On that day Mr. de Villiers sent the Foreman to go and call the Applicant. He did not go and instead told the Foreman that owing to what had happened on the previous day, he would need to go there with a witness.
 Mr. de Villiers then went to report the matter of the Applicant’s refusal to Mr. Louw who went himself to call the Applicant to come to his office).
 The Applicant did not immediately heed the instruction but he said that he wanted to go there with a witness. Mr. Louw returned to his office alone.
 After about fifteen minutes the Foreman was sent to go and call the Applicant to come with his witness.
 The Applicant eventually went to the office with his witness, Augusto Romalo. Mr. de Villiers also joined them.
 I agree with the observation of the learned Judge that as there was no altercation between the Applicant and Mr.
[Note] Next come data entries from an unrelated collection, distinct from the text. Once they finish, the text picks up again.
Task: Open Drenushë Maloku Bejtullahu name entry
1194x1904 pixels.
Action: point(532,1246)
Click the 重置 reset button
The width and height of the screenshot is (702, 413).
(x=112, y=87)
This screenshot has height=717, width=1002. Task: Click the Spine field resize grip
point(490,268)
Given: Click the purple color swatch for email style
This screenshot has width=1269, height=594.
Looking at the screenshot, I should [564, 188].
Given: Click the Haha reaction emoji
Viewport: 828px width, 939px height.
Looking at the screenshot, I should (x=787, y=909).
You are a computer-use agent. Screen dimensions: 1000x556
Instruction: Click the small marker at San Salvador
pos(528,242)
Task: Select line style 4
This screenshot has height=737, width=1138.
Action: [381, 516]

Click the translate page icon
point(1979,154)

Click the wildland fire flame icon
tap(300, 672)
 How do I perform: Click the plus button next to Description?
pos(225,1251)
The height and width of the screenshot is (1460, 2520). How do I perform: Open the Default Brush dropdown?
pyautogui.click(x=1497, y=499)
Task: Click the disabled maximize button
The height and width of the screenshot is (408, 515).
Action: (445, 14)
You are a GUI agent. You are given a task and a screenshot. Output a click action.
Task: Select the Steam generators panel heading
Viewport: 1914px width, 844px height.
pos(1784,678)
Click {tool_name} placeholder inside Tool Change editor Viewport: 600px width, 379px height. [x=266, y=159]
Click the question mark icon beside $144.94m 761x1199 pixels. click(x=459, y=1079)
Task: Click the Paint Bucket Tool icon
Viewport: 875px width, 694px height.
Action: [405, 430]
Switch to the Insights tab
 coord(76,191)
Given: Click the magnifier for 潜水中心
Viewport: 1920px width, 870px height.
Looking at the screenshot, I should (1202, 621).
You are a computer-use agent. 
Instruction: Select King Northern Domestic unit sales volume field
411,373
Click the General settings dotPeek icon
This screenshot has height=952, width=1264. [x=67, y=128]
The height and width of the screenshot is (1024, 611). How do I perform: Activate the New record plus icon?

Louw, why did the Applicant fail to respond to the instruction of Mr. Louw immediately?
 I further agree with the learned Judge that the Applicant was not justified in not complying with Mr. Louw’s instruction immediately and insisting on having to come with a witness.
 It is clear that the Applicant wanted to comply with the instruction on his own terms.
 I further agree with the learned Judge that, that Court including this Court cannot condone the Applicants behavior towards Mr. Louw. And that this type of behavior would result in chaos at the work place if respect and obedience were not enforced as these tenets form the cornerstone of the employer/employee relationship.
 I agree with the learned Judge that in view of the circumstances outlined above the dismissal of the Applicant was substantively fair.
 The application for review was not frivolous. Furthermore the financial scales are tilted in favour of the Respondent; as a result in my order for costs I shall not follow the principle that the costs follow the event.
 Consequently the judgment and award of the Industrial Court are hereby confirmed and the application for review in respect of the second charge is hereby refused and dismissed. Each party to pay its own costs.